Hi Mia,
Welcome back. Sorry to see that you're still having flares after so many years with this disease. That pretty well proves that the claim made by many "experts", that MC is a disease that runs it's course in a few years, is totally incorrect.
Yes, we have quite a few members who have had this disease for as long as you, and longer. Many of the founding members have had it for more than 10 years, for example. Your other questions are much tougher to answer, though. I don't believe that any rock-solid answers exist, since this is uncharted territory. My personal opinion is that while a few lucky individuals may be able to enjoy spontaneous remission after a few years, the vast majority of us, (who have food sensitivities), have to maintain our treatments for the rest of our lives. A maintenance dose of medications can be used, or diet changes can be maintained, (or a combination of the two), but without following one of those plans, virtually all of us seem vulnerable to suffering repeated, (and usually, frequent), relapses.
Mia wrote:- have I been doing myself harm never taking meds?
That's an especially tough question, because not everyone with this disease has all of the same symptoms. According to research, MC, (whether treated or not), does not increase the risk of developing non-Hodgkins lymphoma, colon cancer, or any other known form of malignancy. On the other hand, there is a slight risk that it can lead to Crohn's disease or ulcerative colitis, but that would almost surely depend on an individual's genes. Without certain genes, one is not likely to develop the other IBDs. If the genes are present, then it would seem logical that the risk of the disease progressing into Crohn's or UC would be more likely, in the event that the MC symptoms are not well controlled. Obviously, that's just an educated guess on my part, since that relationship has never been researched, from the perspective of degree of control of symptoms. The risk of MC segueing into another IBD is very, very low.
Another issue associated with long-term exposure to the symptoms of MC, is the general tendency for longer periods of exposure to symptoms, to result in increased intestinal damage, which seems to make the task of achieving remission, a much longer, and much more difficult project, regardless of the type of treatment used. IOW, the longer we are sick, (with uncontrolled symptoms), the longer it takes for the intestines to heal.
Probably the greatest risk resulting from "inadequately" controlling the symptoms, is the potential for the development of other autoimmune diseases. Again, however, this may depend on the genetic makeup of the individual.
For a contrary opinion, consider that all drugs carry the potential for side effects, and all drugs involve risks. So it's certainly conceivable that by not taking drugs, you may have averted the development of some other issue, due to the use of drugs.
I can understand your aversion for steroids, and I agree that the conventional use of steroids to treat IBDs is best avoided. Most oral steroids become activated by the time they reach the stomach, so they are rapidly absorbed into the bloodstream, as soon as they pass into the small intestine, causing undesirable, (and sometimes severe), systemic effects. However, the active ingredient in Entocort EC, (budesonide), is encapsulated within an enteric coating, which prevents it from becoming activated until it reaches the lower third of the small intestine and the colon. Because of that unique characteristic, as Joe mentioned, only about 10 to 15 % of it is absorbed into the bloodstream, so that the potential for systemic effects, (and the potential for side effects), is only a fraction of the risk, when compared with the other corticosteroids. Because of that, most members here who have tried it, have had very good results with Entocort EC, and many of them have been using it for several years, (usually at a reduced dosage, after remission is attained).

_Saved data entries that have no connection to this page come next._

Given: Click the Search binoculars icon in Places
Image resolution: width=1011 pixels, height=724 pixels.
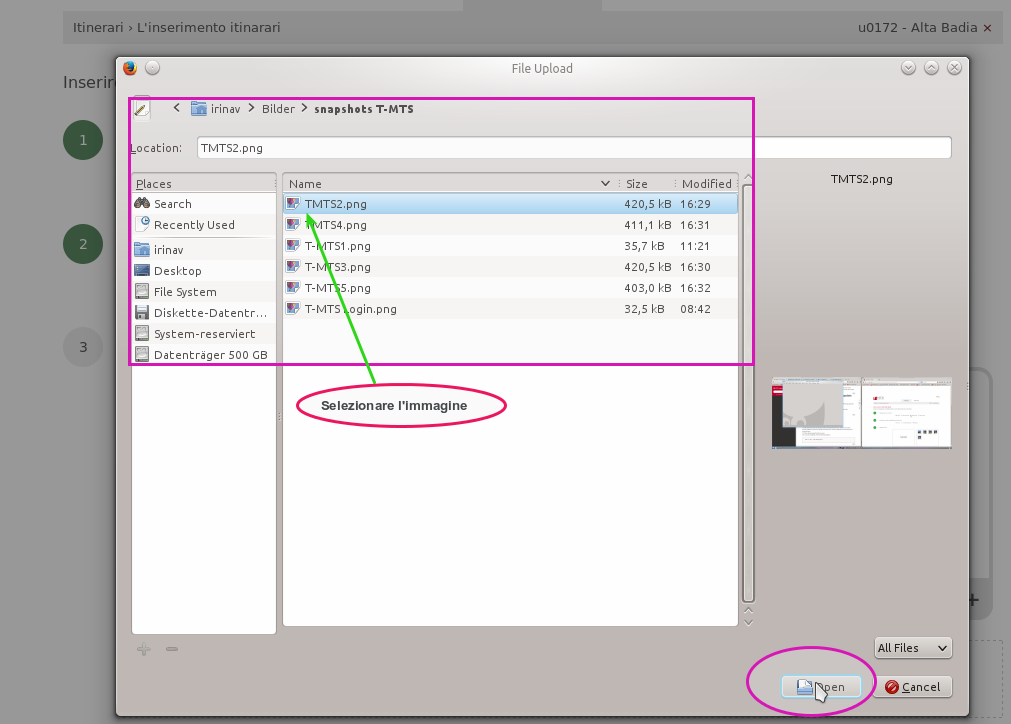Looking at the screenshot, I should pos(142,204).
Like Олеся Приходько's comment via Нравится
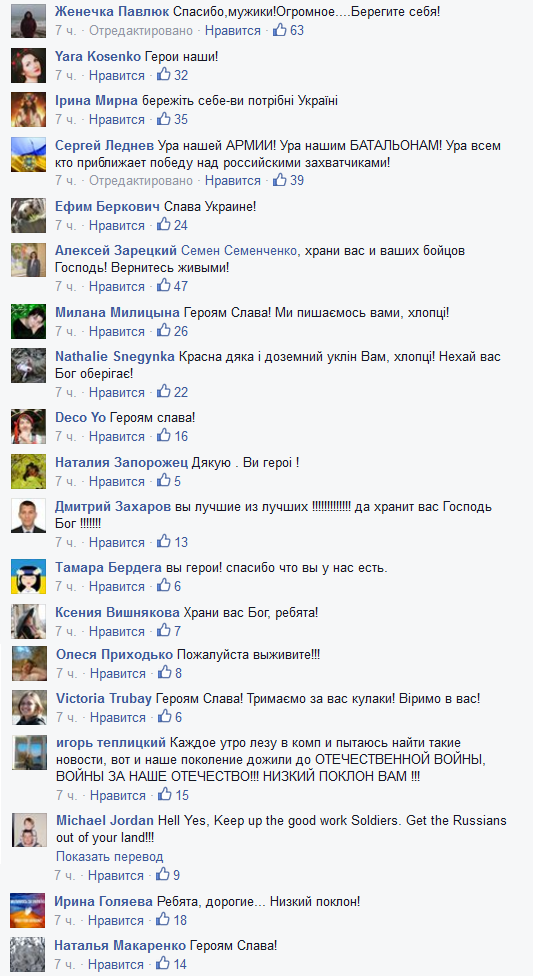This screenshot has height=978, width=533. coord(118,673)
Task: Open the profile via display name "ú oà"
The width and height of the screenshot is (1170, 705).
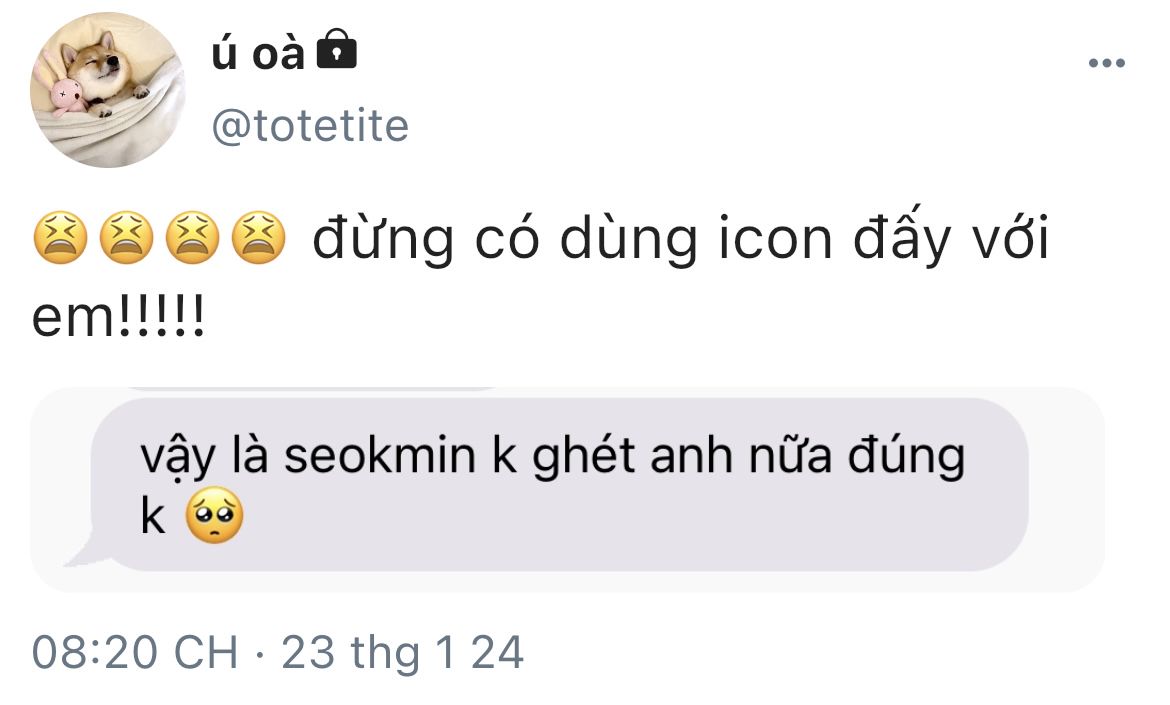Action: 258,53
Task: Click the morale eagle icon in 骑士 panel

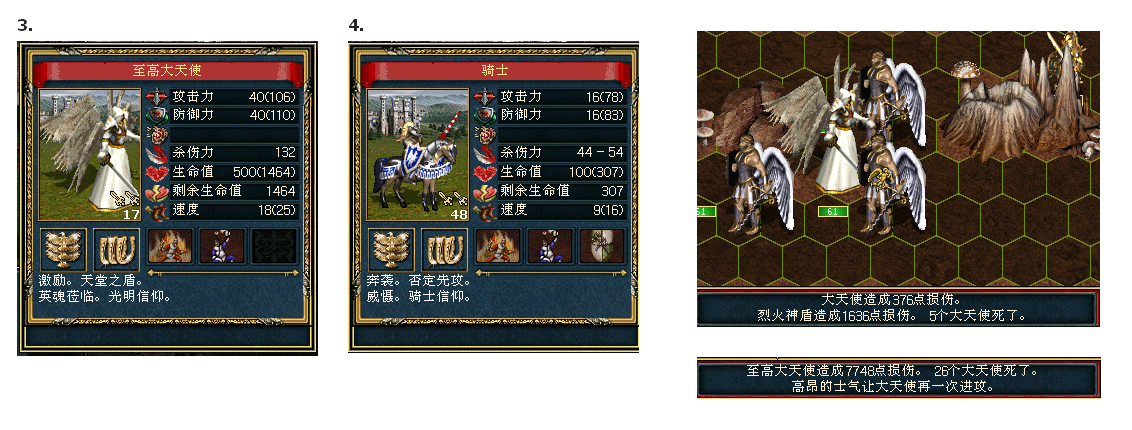Action: (392, 250)
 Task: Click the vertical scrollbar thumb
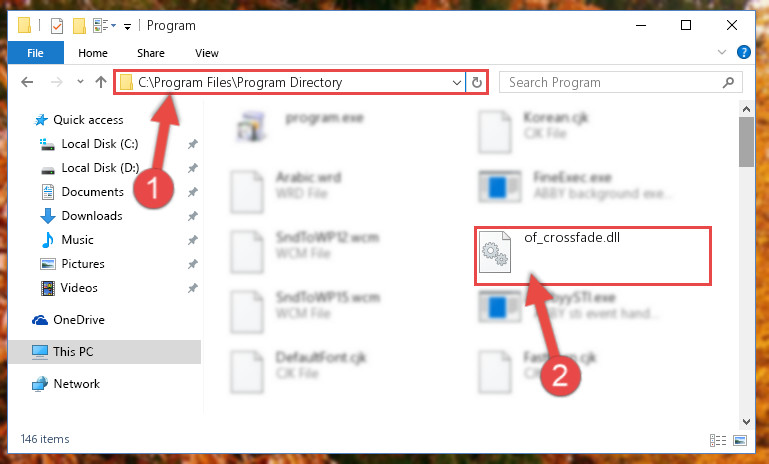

The problem with the other medication options, is that they are either much riskier, (such as the anti-TNF drugs), or they can take virtually forever to bring remission, (if they work at all). Other than Entocort, the other practical options would be one of the 5-ASA medications, such as Asacol, Lialda, Colasal, Pentasa, etc. Generally, they are very slow to bring remission, though, especially for someone who has been symptomatic for a while, and they are basically just as expensive as Entocort, (and just as prone to cause side effects).
If you are interested in trying Entocort, since you have a diagnosis of CC in your files, your PCP might be willing to prescribe Entocort for you - that would allow you to avoid seeing your GI doctor, (assuming that your GI doc is the one pressing for another colonoscopy). Diet management is the safest way to control the disease, of course, but as we all know, it's not much fun to follow a strict diet.
I apologize for not being able to do a better job of answering your questions, but this is such a complex disease, and it affects us in so many different ways, and such little research has actually been done on it, especially from a long-term standpoint, that it's difficult to draw any really solid conclusions. There are a lot of "ifs", "ands", and "buts" surrounding the disease, and we find that the more we learn about it, the more we realize that we do not know.
Tex
It really helps! Hope you get to feeling better!